Ida Bland always wished for a high school diploma. Now 82 and known by family and friends as Granny, she earned her Graduate Equivalent Diploma just last year.
Born the 10th of 11 children, she dropped out of high school in her junior year. “Back then,” she recalls, “education didn’t seem so important for girls. Getting this diploma was something I thought about several times a week for 66 years.”
For three months Bland attended classes and studied for her GED. “I enjoyed every minute of it, and I probably learned a great deal that I wouldn’t have learned in an ordinary classroom situation. My age was no handicap, and the other students were a joy.” Her daughter and son-in-law, Ellen and Jack Ferrell, encouraged and helped her, and her teacher, Beverly Dannahy, “was so supportive and inspiring.”
She now wants to be an advocate for the GED, advising high school dropouts to “go to classes for the GED, study hard, and get that diploma. It will increase your self-confidence and have a positive impact on your life.”
Earning a GED is unusual for someone her age, but Bland has never been exactly like everyone else. As a child she felt different from her siblings. “This was a time when fair skin was in vogue here in the South, and women wore gloves and hats to protect themselves from the sun. I had naturally dark skin, so I thought I was ugly. My brothers and sisters were good at hoeing cotton, but I wasn’t. So I knew I had to make my mark at something else.”
Bland did make her mark — as a professional seamstress. She created patterns from pictures in the Sears catalog and measurements of her customers. In her hometown of Oxford, Mississippi, she is now well-known as the co-owner of The Fabric Center, which she and daughter Ellen opened 29 years ago on the town square.
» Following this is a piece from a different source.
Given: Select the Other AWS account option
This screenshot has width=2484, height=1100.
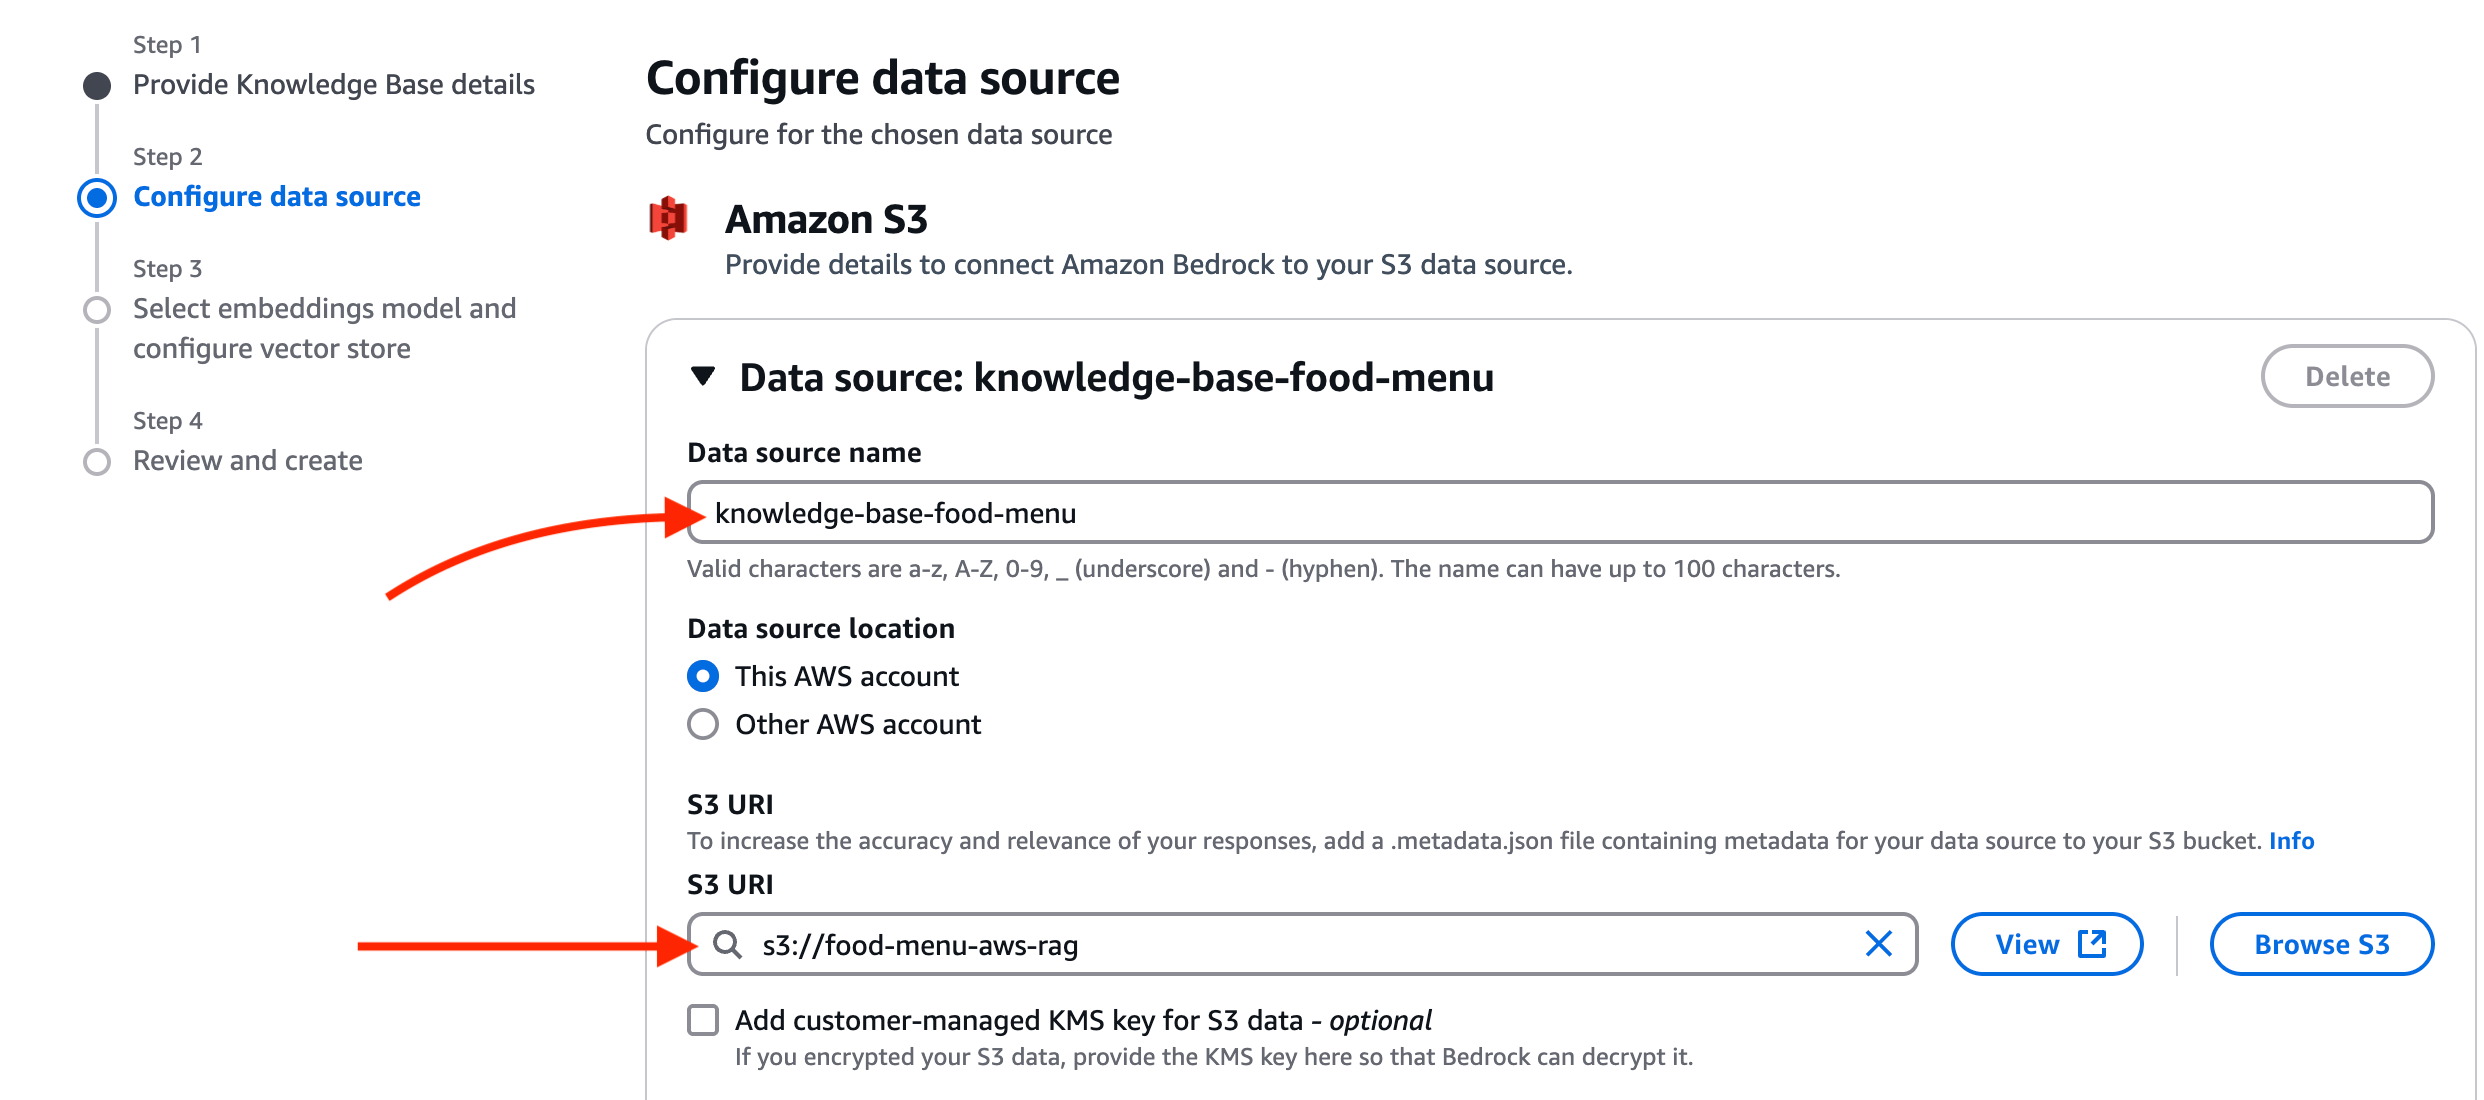Looking at the screenshot, I should [703, 724].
Starting the business, she says, made her nervous and apprehensive. “My husband wasn’t exactly enthusiastic about me borrowing money. When I went to the bank for a loan, I was told that a fabric store would never be successful here. All the business experts discouraged me, but I borrowed the money anyway and opened the store. From the beginning the store has thrived. Sewing and running the store never seemed like a real job to me. It was more like playing and having fun.”
Eight years ago, The Fabric Center moved to a larger building and increased inventory. When the staff isn’t busy selling sewing supplies, they make costumes for the University of Mississippi theater department, special clothes for sororities and fraternities, pageant dresses, wedding dresses, and clothing for people in the area.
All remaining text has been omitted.